2. Free Body Diagram: Shows the pole at the instant of application (note that the pole is still vertical).  Shows a weight force acting vertically downward through the center of the rod.  Shows a normal force acting vertically upward at the bottom of the rod.  Shows the force P acting to the right at a point L/3 up from the bottom of the rod.  Shows a friction force acting to the left at the bottom of the rod.  The friction force is given by m_k times the normal force.  The x axis is directed horiztonally to the right and the y axis is vertically upward.

3. Equations:
a) S F = ( P - m_k N ) i + ( N - M g ) j
S M_G = -L/6 j X P i + -L/2 j X ( -m_k N i + N j )
       = ( P L/6 - L/2 m_k N ) k

b) m a_G = M ( a_C + w X ( w X r_G/C ) + a X r_G/C)
C is the contact point with the ground.  This point is known to move horizontally so any acceleration it has is in the x direction.  The pole is released from rest so the initial angular velocity is 0.  The pole rotates in the xy plane so the angular acceleration is known to be in the z direction. The vector from the contact point to the mass center is of length L/2 and is directed vertically upward.
m a_G = M ( a_C i + a k X L/2 j )
   = M ( a_C - a L/2 ) i
I_G a = 1/12 M L² a k
(Using the mass moment of inertia for a slender rod).

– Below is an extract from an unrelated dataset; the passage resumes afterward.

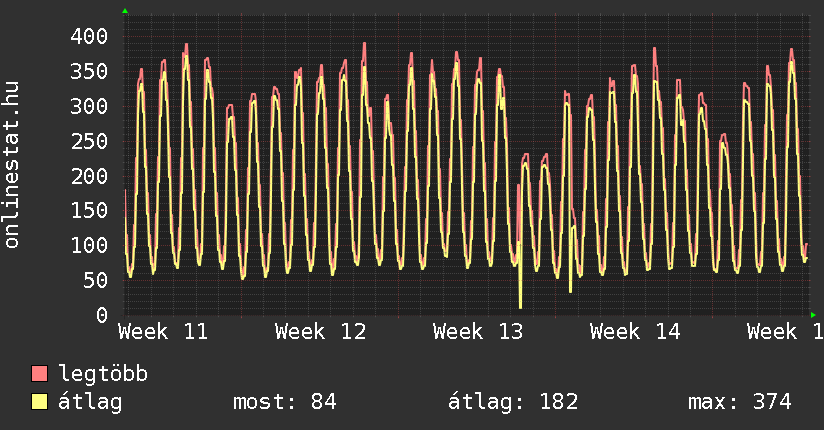Select the "átlag" legend label text
Viewport: 824px width, 430px height.
(x=90, y=402)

To determine the acceleration of the upper end of the rod we are going to need another two point formula.
a_A = a_C + w X ( w X r_A/C ) + a X r_A/C
A is the upper end of the rod, a distance L vertically above the contact point C.  Noting again that the angular velocity is zero at the instant of interest, we obtain:
a_A = ( a_C - a L ) i

4. Solve:
  P - m_k N = M ( a_C - a L/2 )
 N - M g = 0
P L/6 - L/2 m_k N = 1/12 M L² a
a_A = ( a_C - a L ) i

From the second equation:
N = M g
From the third equation:
a = 2 P/(M L) - 6 m_k  g/L = 0.390 rad/s²
From the first equation:
 a_C =  a L/2 + P/M -  m_k g = 8.23 m/s²
From the fourth equation:
a_A = ( a_C - a L ) i
a_A = ( 5.89 m/s²) i